Stated goal = Can you convert the rows from the line containing "The image size is (1080, 516)." through the line containing "point(85,99)" into a JSON list of strings, one per line, with blank lines skipped and the pictures left out?

Dataset rows =
════
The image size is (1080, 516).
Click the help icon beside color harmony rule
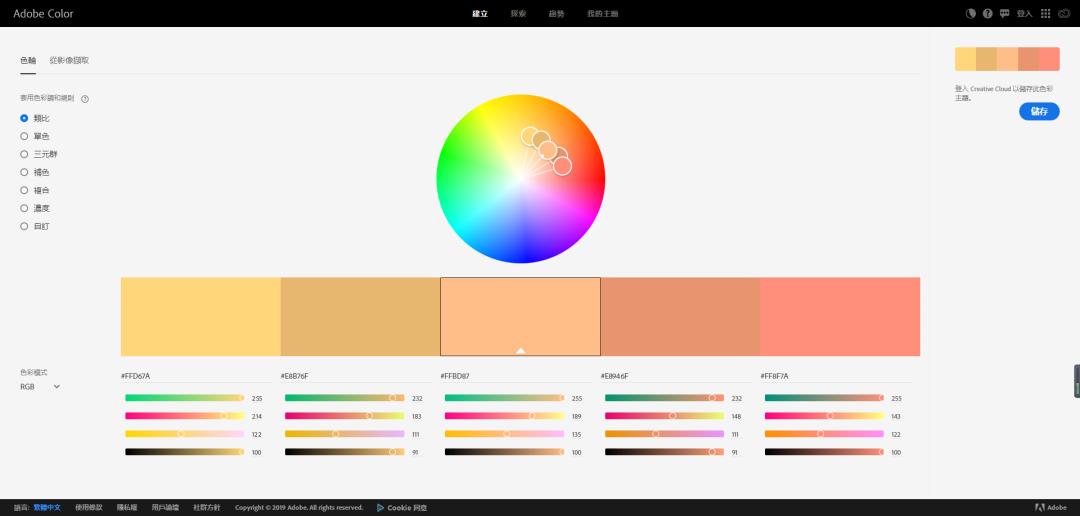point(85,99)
════
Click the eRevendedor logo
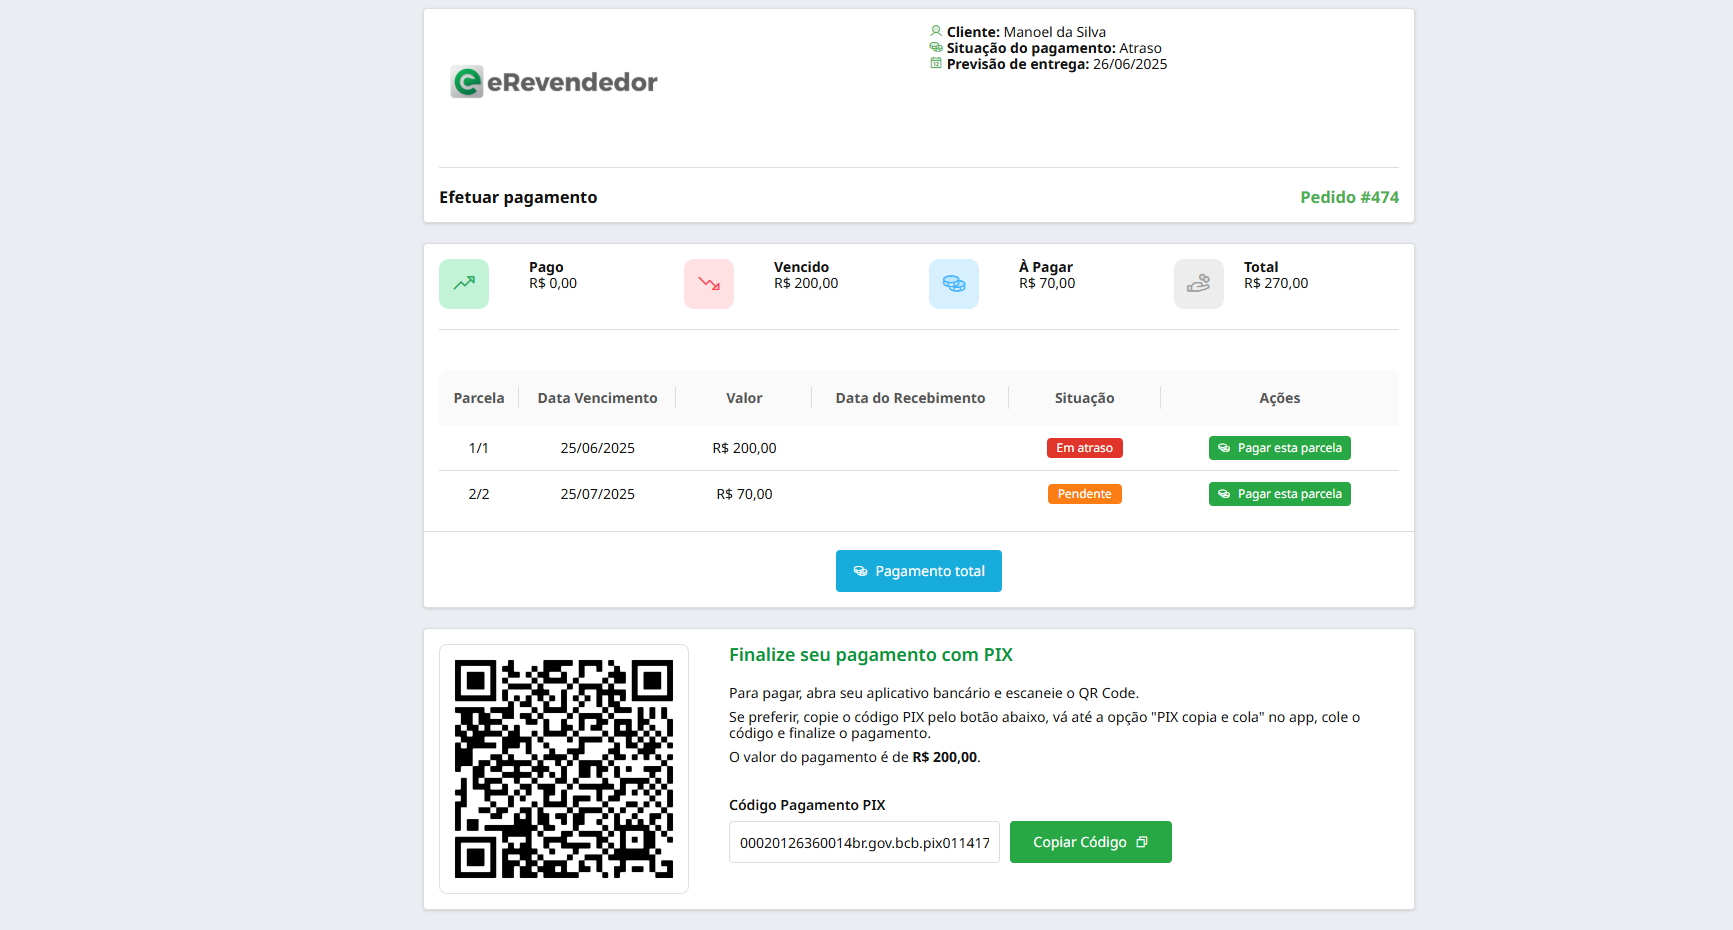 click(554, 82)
════
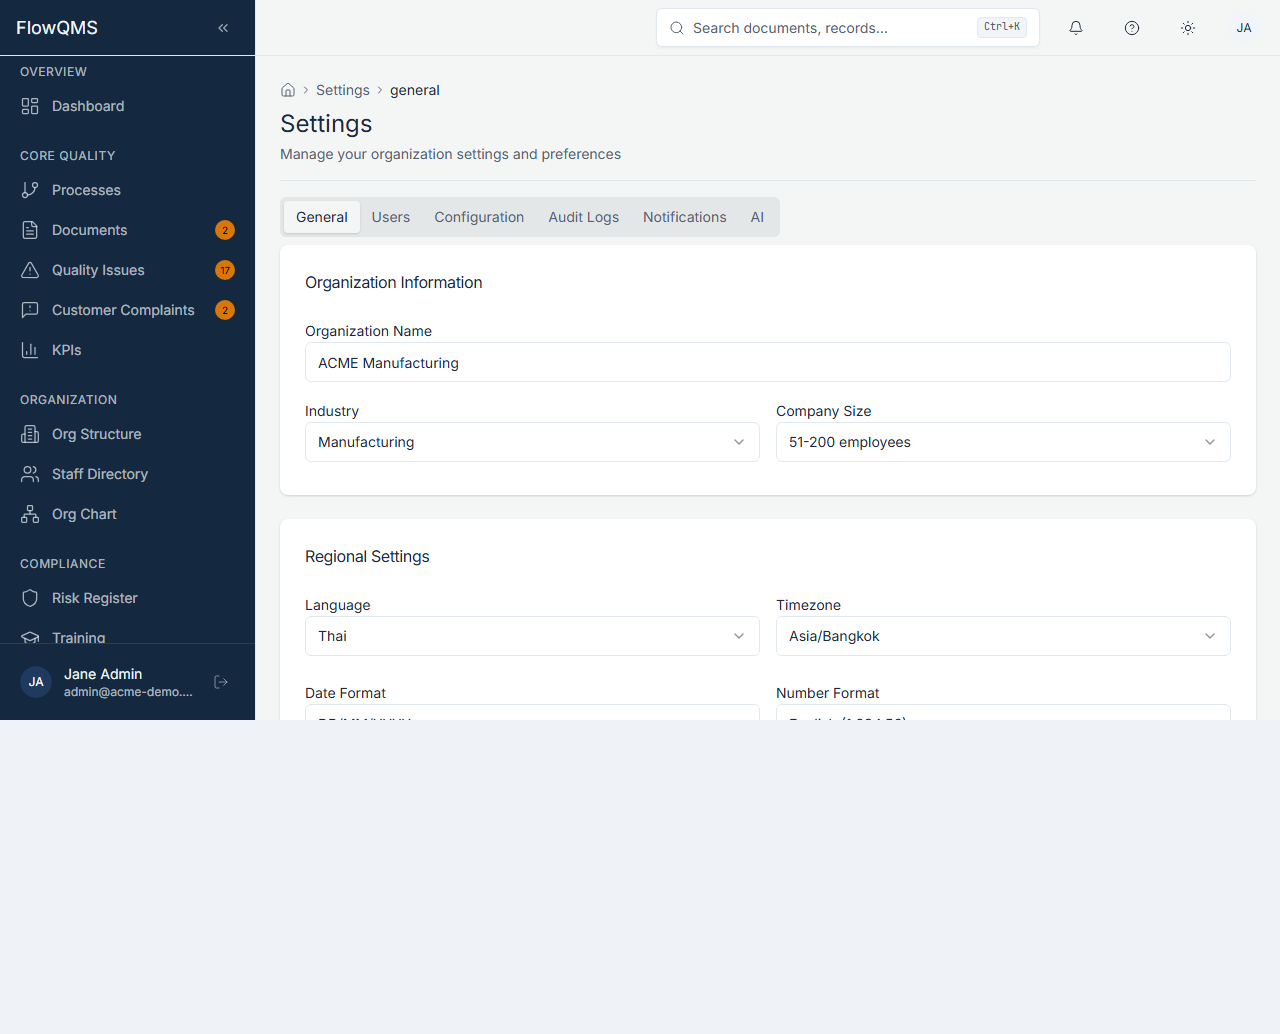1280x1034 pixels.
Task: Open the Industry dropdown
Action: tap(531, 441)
════
Solution for this problem =
[
  "The image size is (1080, 516).",
  "Click the help icon beside color harmony rule",
  "point(85,99)"
]